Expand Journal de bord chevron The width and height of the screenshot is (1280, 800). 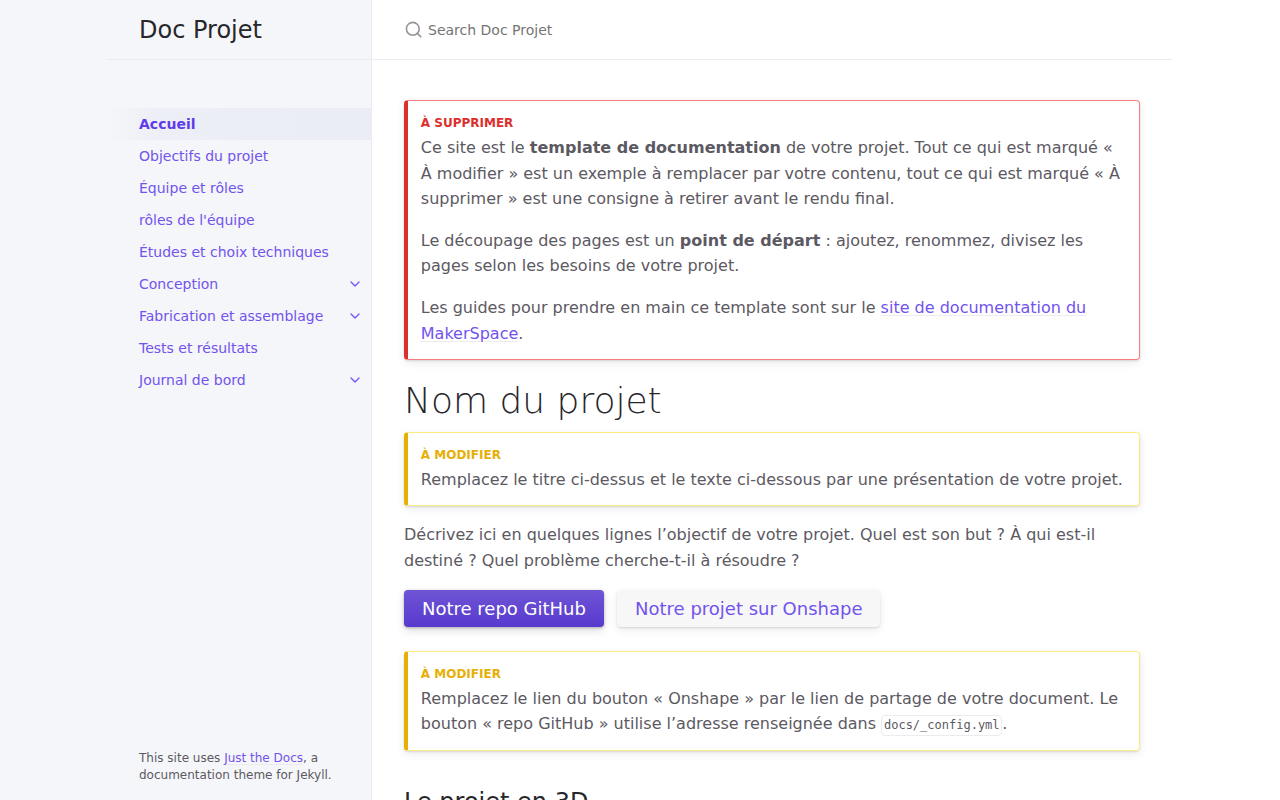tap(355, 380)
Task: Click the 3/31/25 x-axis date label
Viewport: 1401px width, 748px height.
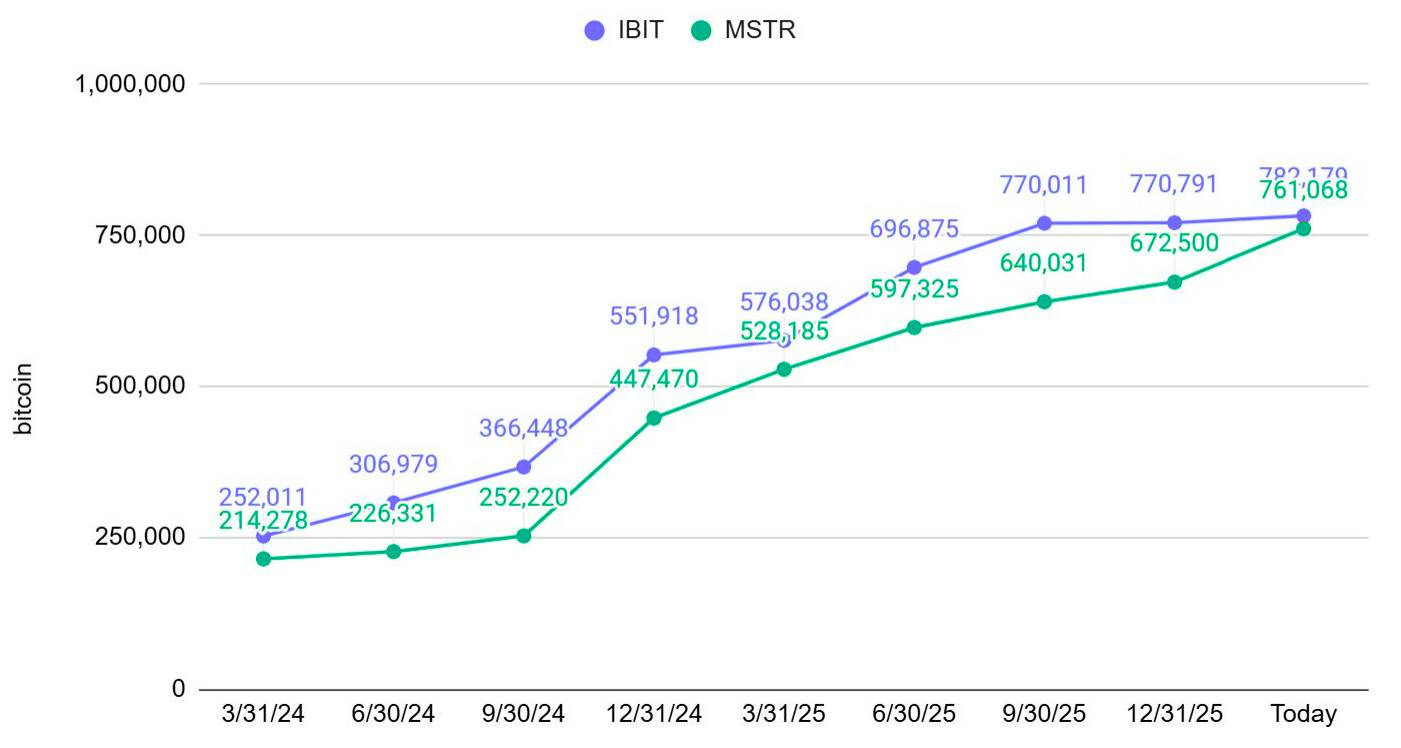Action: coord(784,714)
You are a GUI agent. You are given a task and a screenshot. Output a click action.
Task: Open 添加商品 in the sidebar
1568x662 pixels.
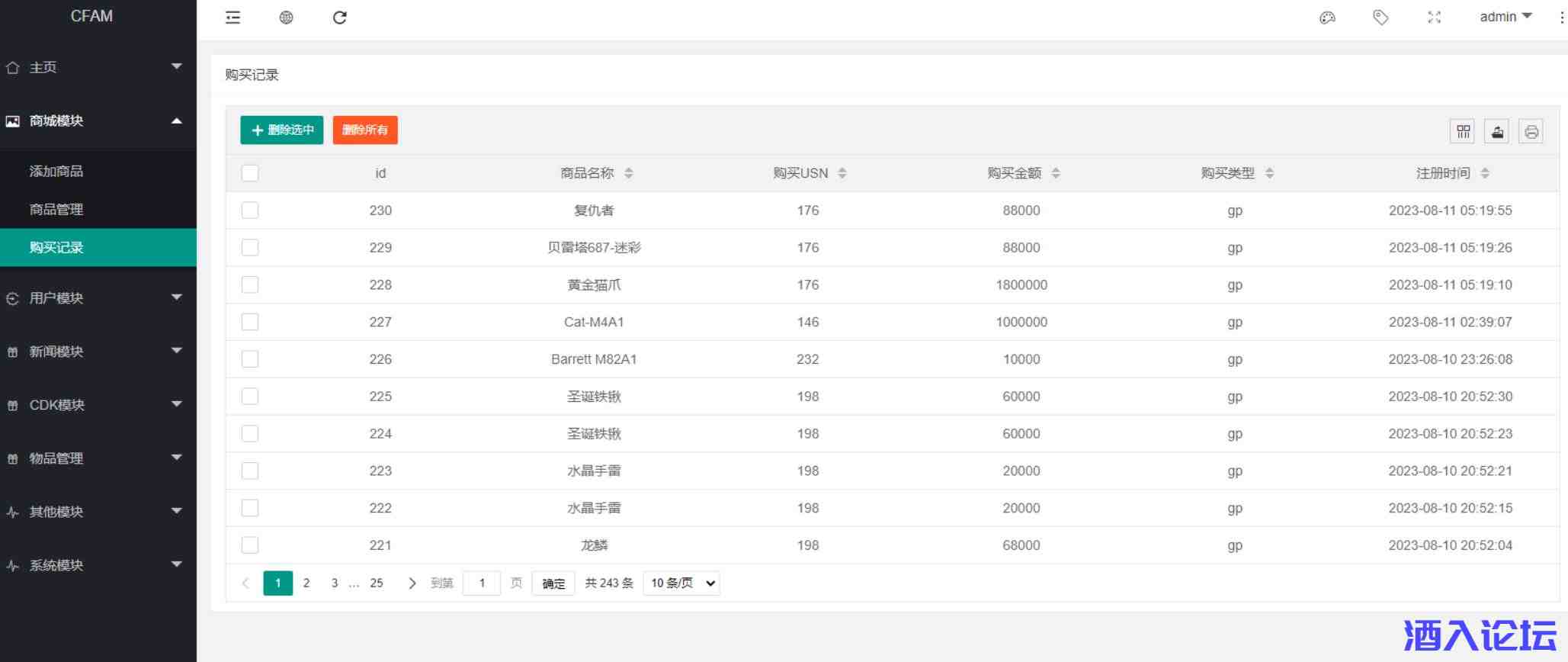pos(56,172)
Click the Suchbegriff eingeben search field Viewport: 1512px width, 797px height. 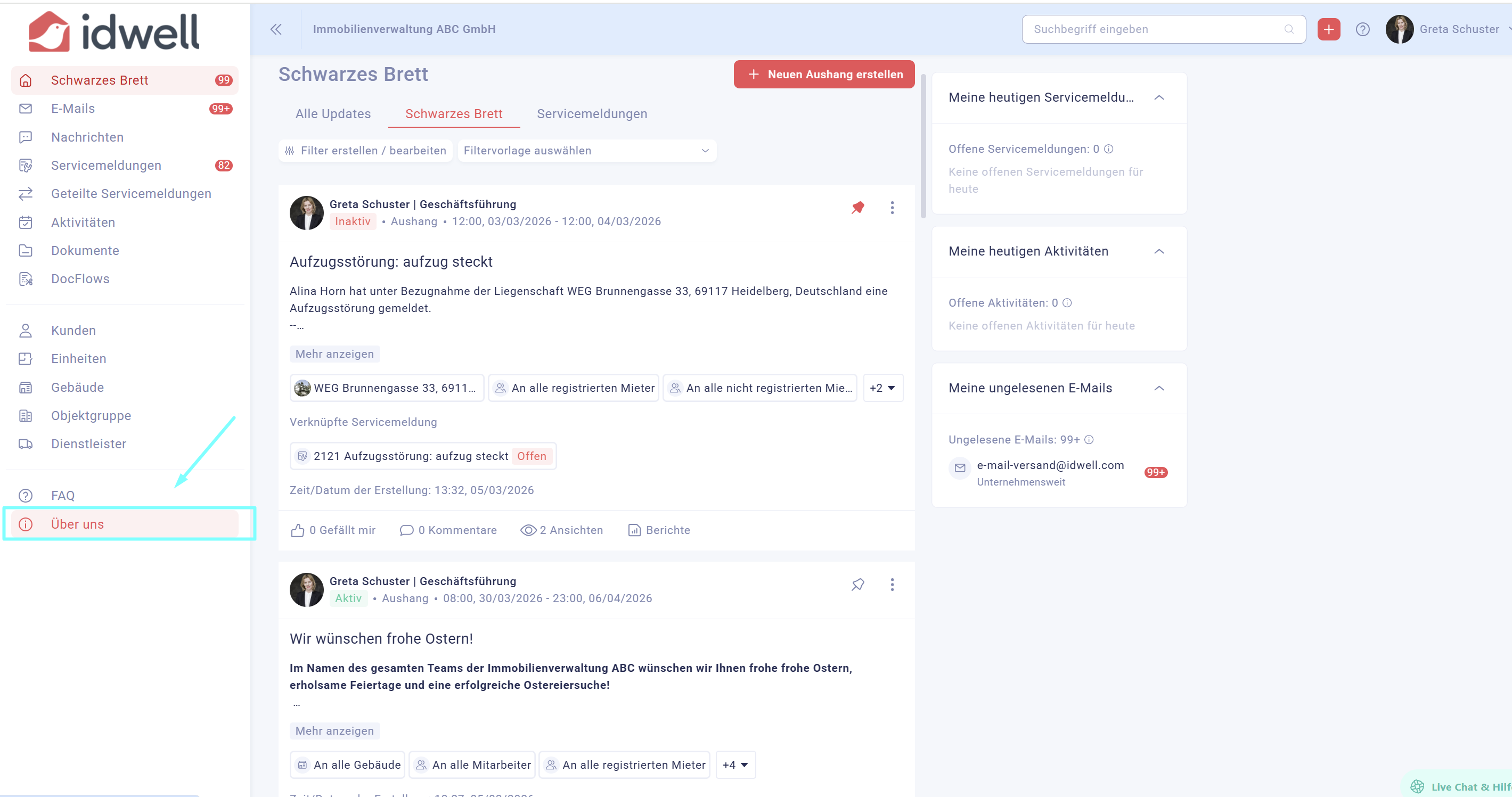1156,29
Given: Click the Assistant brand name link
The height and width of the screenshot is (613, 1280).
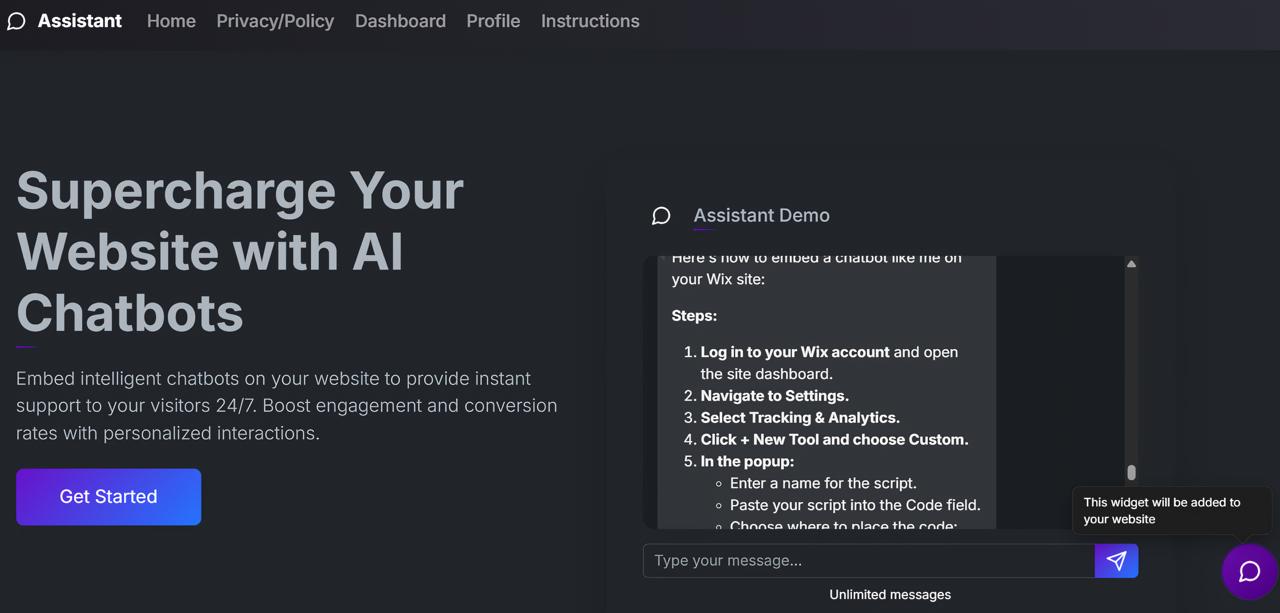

● Stated exercise
Copy the lines from the one containing "Given: Click the Assistant brand name link" through the end of the lines without any changes, leaving out the pictures.

● Solution to the problem
Given: Click the Assistant brand name link
The height and width of the screenshot is (613, 1280).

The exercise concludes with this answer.